> [Text under study]
»»

“People ask me all the time how I build empathy in the classroom. The answer is one day at a time, one experience at a time, with great intention, focus and practice.”– Wendy Turner, 2nd Grade Teacher
In July 2018, eight months after Empatico launched, we hit an important milestone: 1,000 educators in the Empatico community. In retrospect, the milestone seems small compared to the current (and growing rapidly) community of 20,000+ educators, but this initial group of 1,000 educators symbolizes something much more inspiring than just a number. They represent a growing and passionate movement of educators who are committed to improving the lives of their young students through social-emotional learning and experiences that enable them to see and be a part of the world in new ways. Empatico was founded to foster more kindness, empathy, and humanity in the world. This mission is brought to life by educators across the globe, and gaining momentum because of their unwavering vision and leadership.
As Empatico’s community grows, so too has the opportunity to learn from the experiences of educators, students, and the thousands of successful exchanges between classrooms. The goal of Empatico is to provide educators with a suite of resources that spark empathy among students and lead to measurable gains in learning. Now, thanks to the work of many Empatico educators, we are able to start capturing moments of empathy and measuring the impact of those moments for students and teachers.
What do moments of empathy look like in classrooms?
Meet two Empatico educators: Wendy Turner and Oluwaseun Kayode. Wendy teaches 2nd grade students in Delaware, United States and Oluwaseun teaches 4th grade students in Ota, Nigeria. They have been connecting their classrooms on Empatico since September 2018. The bond between Wendy’s and Oluwaseun’s students is undeniable, and it has taken them on a heartwarming journey of curiosity, discovery, mutual appreciation, and gratitude. Both classes have taught each other new dances and shared their pre-winter break traditions. They’ve had discussions about everything from Nigerian elections and presidents, to plastic pollution in the U.S., which has helped the students develop a global perspective and cognitive understanding of what life is like in other places. These illuminating conversations — combined with the fun they have playing, laughing, and dancing together — fuel their curiosity to learn even more about each other and other parts of the world.
Experiencing these meaningful connections enables students to strengthen their cross-cultural empathy skills. By developing a personal, meaningful relationship with peers living across the globe, students are able to practice perspective taking and put themselves in each other’s shoes. They are able to foster a deeper appreciation for the differences in their peers, but also recognize that they are much more similar than they initially perceived. Wendy and Oluwaseun have forged an inspiring friendship, as well. Their partnership shows the immense impact that intentional learning through virtual exchanges can have on both students and educators.
Are these moments of empathy having a meaningful impact?

««

> [Data records]
»»

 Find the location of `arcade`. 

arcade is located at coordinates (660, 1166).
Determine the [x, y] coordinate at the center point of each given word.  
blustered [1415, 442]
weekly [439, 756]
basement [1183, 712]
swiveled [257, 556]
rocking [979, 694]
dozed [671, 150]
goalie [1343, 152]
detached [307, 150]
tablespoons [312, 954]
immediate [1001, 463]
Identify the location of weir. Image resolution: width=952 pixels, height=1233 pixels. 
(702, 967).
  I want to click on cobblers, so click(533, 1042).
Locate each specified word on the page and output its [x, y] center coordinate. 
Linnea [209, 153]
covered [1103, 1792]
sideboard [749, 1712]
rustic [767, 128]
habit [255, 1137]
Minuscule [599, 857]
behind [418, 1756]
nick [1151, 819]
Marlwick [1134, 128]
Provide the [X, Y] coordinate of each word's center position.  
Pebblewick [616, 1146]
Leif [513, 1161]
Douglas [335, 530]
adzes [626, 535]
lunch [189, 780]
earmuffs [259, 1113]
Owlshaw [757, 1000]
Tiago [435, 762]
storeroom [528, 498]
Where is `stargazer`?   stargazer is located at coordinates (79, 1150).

««

> [Work to complete]
a - According to the article about Empatico, which students does Oluwaseun Kayode teach, and where?
b - Write the next part of the article about Empatico, following on from its final line.
Nothing in the lines is needed here.

> [Answer set]
a - 4th grade students in Ota, Nigeria.

b -
Wendy’s and Oluwaseun’s connection is truly special, and we witness many similarly empowering connections between Empatico classrooms. But how do we know these moments are having a real, meaningful impact on students? Empatico is now trying to answer that question.
In early 2018, we conducted our first pilot study involving 303 students across the U.S. to begin exploring how virtual exchanges might affect student empathy. Twenty primary school teachers from the National Network of State Teachers of the Year connected their classrooms using Empatico as part of a fellowship program. Each teacher administered pre- and post-test surveys to their students, and each class participated in at least two exchanges with their partner class. The survey questions consisted mostly of adapted and age-appropriate questions from validated questionnaires that aimed to measure empathy, attitudes and perceptions of peers from other states and countries, and knowledge of different places.
The results revealed an increase in the following measures among students:
- empathy and perspective taking
- positive perceptions of peers from their partner class’s location
- knowledge of their partner class’s location
- interest in meeting new peers from other places
- stronger perceived similarities with peers from other places
In particular, students were 25% more aware of similarities with peers from other countries, 19% more empathetic, and 19% more curious to meet peers from other countries. While the initial results are promising, we plan to take our research one step further to ensure our findings realistically and reliably capture the true potential impact of virtual exchange on social-emotional learning.
In July 2018, we teamed up with Stanford University researchers to conduct an even larger, more rigorous quasi-experimental evaluation study. So far, more than 3,800 students around the world have participated, and our early analyses have found encouraging and statistically significant results. This new study will help us answer the question: Can Empatico exchanges measurably increase empathy and improve perceptions among students and educators from various backgrounds and cultures around the world? Stayed tuned for those results!